Note: models adjusted for temperature (4 df) and relative humidity using natural splines (4 df).
P < 0.025: Test of whether after rate ratio is different from the during rate ratio.
P < 0.05: test of whether after rate ratio is different from during rate ratio.
Although inconsistent with the pattern of relative rates of influenza ED visits, the rate of influenza hospital admissions associated with increased PM2.5 concentrations was largest in the before period, with lower rates in the during and after periods. Although not significantly different, the rate of ED visits for bacterial pneumonia was substantially larger in the after period than in the during and before periods. There were no patterns in the relative rate of hospital admissions for bacterial pneumonia (Table 3).
Discussion
As hypothesized, we found that increased relative rates of hospital admissions and ED visits for culture-negative pneumonia (1–2%) were significantly associated with increased PM2.5 concentrations in the previous 2–7 days, whereas increased relative rates of influenza ED visits (3–4%), but not hospital admissions, were associated with increased PM2.5 concentrations in the previous 5–7 days. Increased relative rates of bacterial pneumonia hospitalizations were also associated with increased PM2.5 concentrations in the previous 1–7 days. These increased relative rates were independent of temperature and relative humidity changes, as well as subject characteristics (e.g., age, race, sex, socioeconomic status, previous health events) that were controlled by design in the case–crossover study.
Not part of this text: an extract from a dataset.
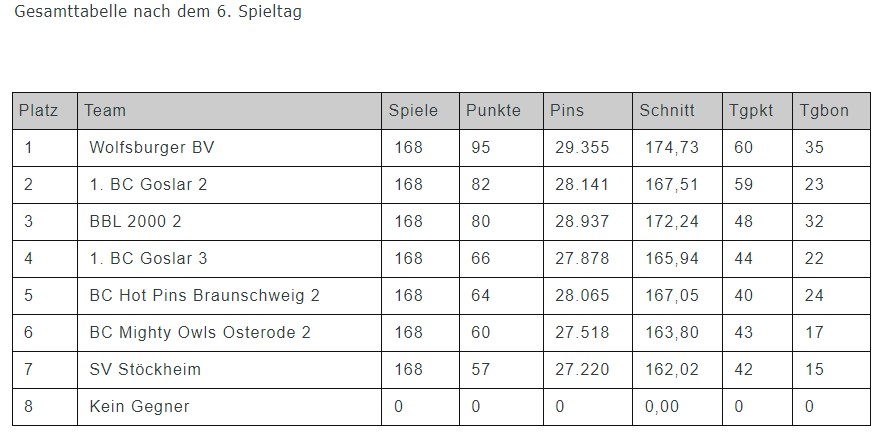
Task: Select the BC Hot Pins Braunschweig 2 cell
Action: (204, 296)
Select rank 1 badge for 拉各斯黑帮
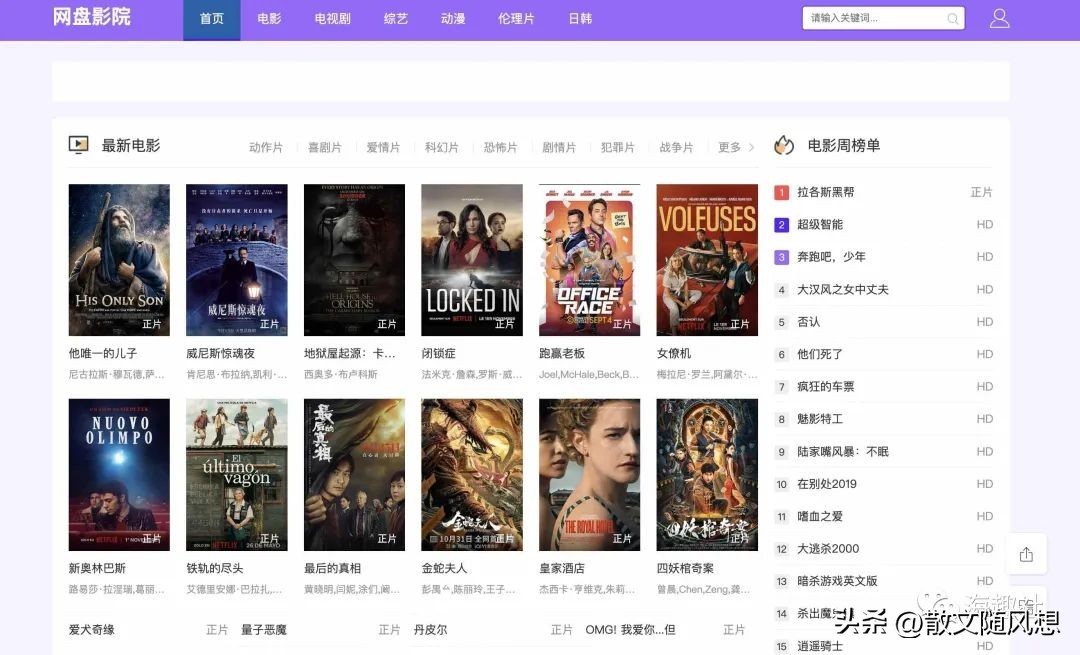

A few studies have previously reported positive associations between short-term ambient air pollution exposures and hospitalizations for pneumonia (8), outpatient clinic visits for pneumonia (18), viral respiratory infections (5, 6), and general lower respiratory tract infections in subjects with asthma (19), with some associations reported in children (5, 6, 20) and others in adults (5, 8, 19). The Global Burden of Disease estimated a 50–100% increased risk of lower respiratory tract infection associated with 50- to 150-μg/m3 increases in PM2.5 concentration (9). A recent study of adults in the Wasatch Valley of Utah reported a 7% (95% CI, 4–11%) increased odds of lower respiratory tract infection associated with each 10-μg/m3 increase in PM2.5 in the previous 7 days (6). These results are consistent with our finding of an ER of hospitalization and ED visits for culture-negative pneumonia (1–2%) and ED visits for influenza (1–4%) (Table 2). The increased association of air pollution with ED visits for influenza in the previous 5–7 days is consistent with the clinical expectation that 95% of patients with influenza become symptomatic within 2 days (21) and may present for care over the next several days as symptoms worsen. A recent large epidemiologic study of respiratory disease and PM2.5 in four U.S. cities reported increased ERs (0.6–0.8%) of ED visits for respiratory disease (chronic obstructive pulmonary disease, upper respiratory infection, pneumonia, asthma and/or wheeze, and bronchiolitis) per IQR increase in PM2.5 in the previous 2 days. There were similar effect sizes for pneumonia ED visits associated with increased PM2.5 concentrations in the previous 1–4 days in each city (10). However, the lack of specificity in the type of infection makes comparisons between studies more difficult. Our inclusion of culture-negative pneumonia (in addition to bacterial pneumonia and influenza) may begin to address this issue. Culture-negative pneumonia is a common clinical diagnosis, due to the limitations in modern culture techniques to accurately establish a microbiologic diagnosis for pneumonia (14). Due to current diagnostic limitations, such as obtaining adequate samples, differentiating infection from colonization, and the difficulty of growing organisms on artificial media, making even a basic differentiation between broad categories of infection (bacterial vs. viral) is difficult (13).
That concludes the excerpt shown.